Why You Don't Want to Accumulate Days on the Market When Selling
Pricing a home to sell is not an exact science. There's some math combined with an inherent sense of the market that listing agents like myself bring to your kitchen table. Part of the inherent sense of the market is knowing how buyers will react if a seller were to pick a list price we know in our real estate guts is just too high to get any action. Your home sits on the market.
Sure, you can make price adjustments later. That's absolutely fine. And eventually, you can find the value were buyers pay attention. But that doesn't mean you are more likely to get that new lower price when you reduce.
You see, the things we hear from the mouths of buyers let us know that accumulating days on the market is bad for your price. Here is a literal example of what I'm talking about.
This past weekend, I was out with buyers looking at properties. They found a home that hit all their happy spots. They asked me to run comparable sales to see if the list price was reasonable. The list price, by the way, was about $380,000. When I looked at the area sales, I came to the conclusion, supported by data they could see, that $380,000 was a great value for the home. Then one of buyers said this:
"I completely see where you are coming from with the comps, but that house has been on the market for over two hundred days. As such, I would only go to $350,000."
Mind you, this is a house that started at $420,000, over two-hundred days earlier. That buyer would have no argument if the home were priced at $380,000, or even slightly higher, having been on the market for a week or two, with a lot of traffic coming through....usually evidenced by the amount of business cards on the counter, or the people waiting outside the door when you leave.

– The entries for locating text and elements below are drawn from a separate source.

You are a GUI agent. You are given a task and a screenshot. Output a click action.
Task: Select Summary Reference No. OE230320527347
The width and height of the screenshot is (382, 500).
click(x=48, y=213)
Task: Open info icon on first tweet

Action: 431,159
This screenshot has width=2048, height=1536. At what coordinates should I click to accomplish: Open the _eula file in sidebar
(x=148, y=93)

Accumulating days on the market is not bettering your odds at getting a higher price. The odds are against you the more days you stack up. This same buyer, who is not at all unusual, thought a home that had been on the market ninety days, was "languishing" on the market.

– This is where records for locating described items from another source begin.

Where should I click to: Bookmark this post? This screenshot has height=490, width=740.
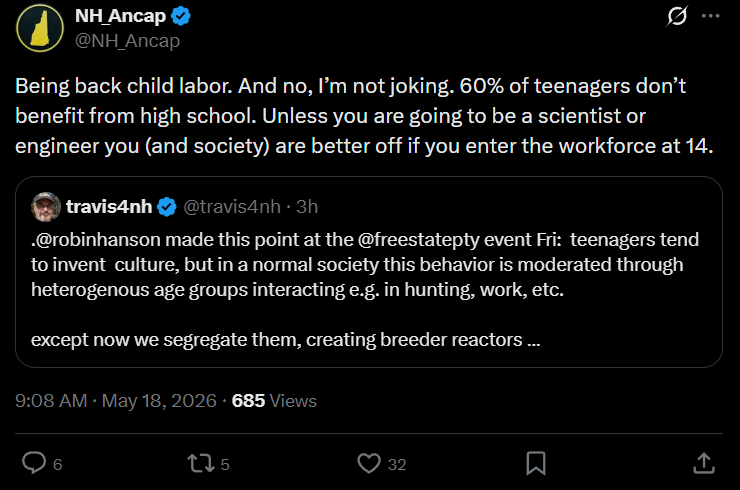coord(536,463)
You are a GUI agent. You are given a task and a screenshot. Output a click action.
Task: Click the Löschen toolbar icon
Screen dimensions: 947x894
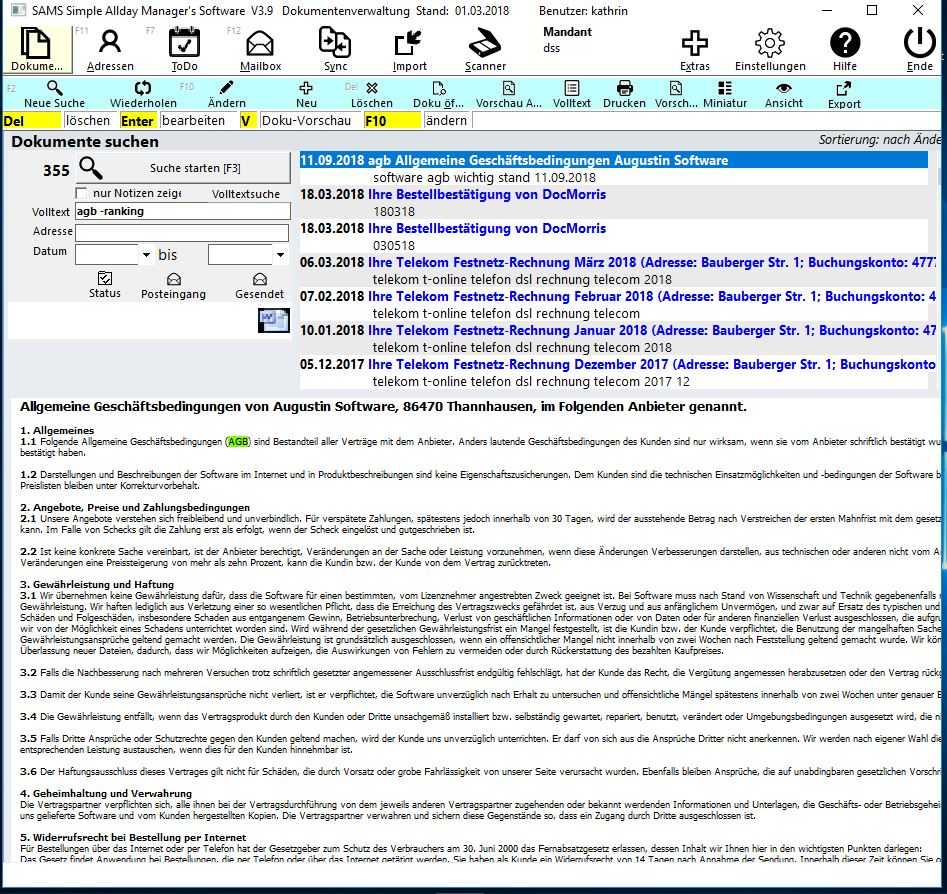point(372,94)
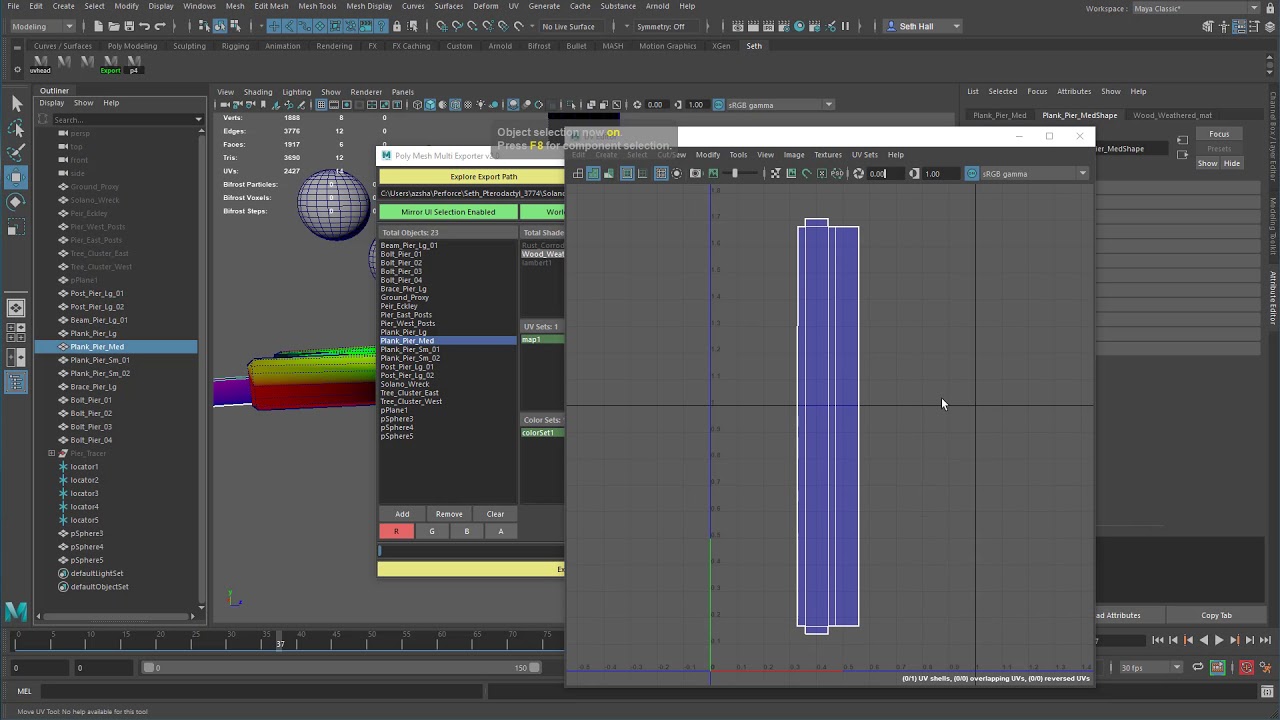This screenshot has width=1280, height=720.
Task: Click the Rotate tool in the toolbox
Action: pos(16,203)
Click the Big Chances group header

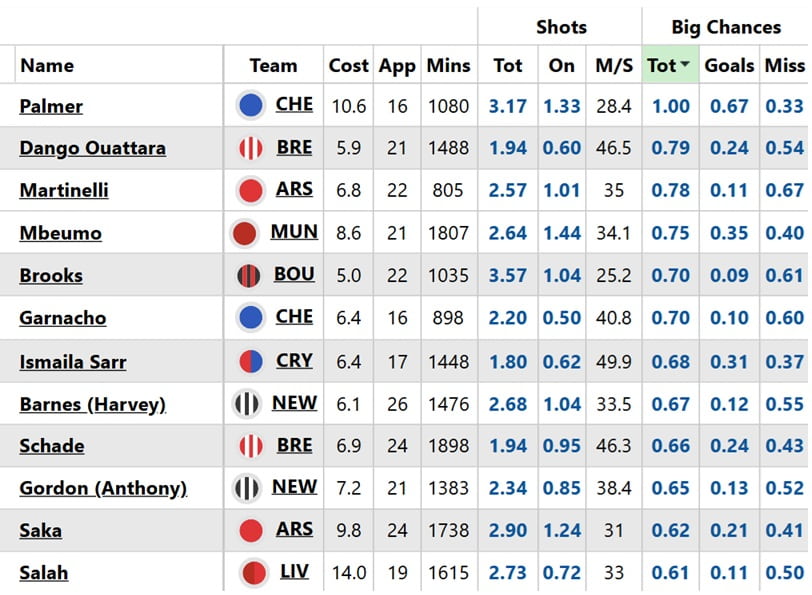coord(725,27)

It is this knowledge of how buyers think, combined with the knowledge that your home is going to get most of its attention in the first two weeks on the market, that helps us advise our sellers when they are about to go too far beyond a targeted price and shoot themselves in the foot.
Getting under contract sooner, rather than later, saves YOU, the seller money in the long run from that buyer x factor. The x that they want to draw through your listing because "there must be something wrong with the house" or the x factor that makes a buyer want a discount because you have spent so much time on the market and, they think, must be getting desperate.
Listen to your agent's reasoning on pricing. If they are like me, they also interact with a lot of buyers as well and know all too well how they think.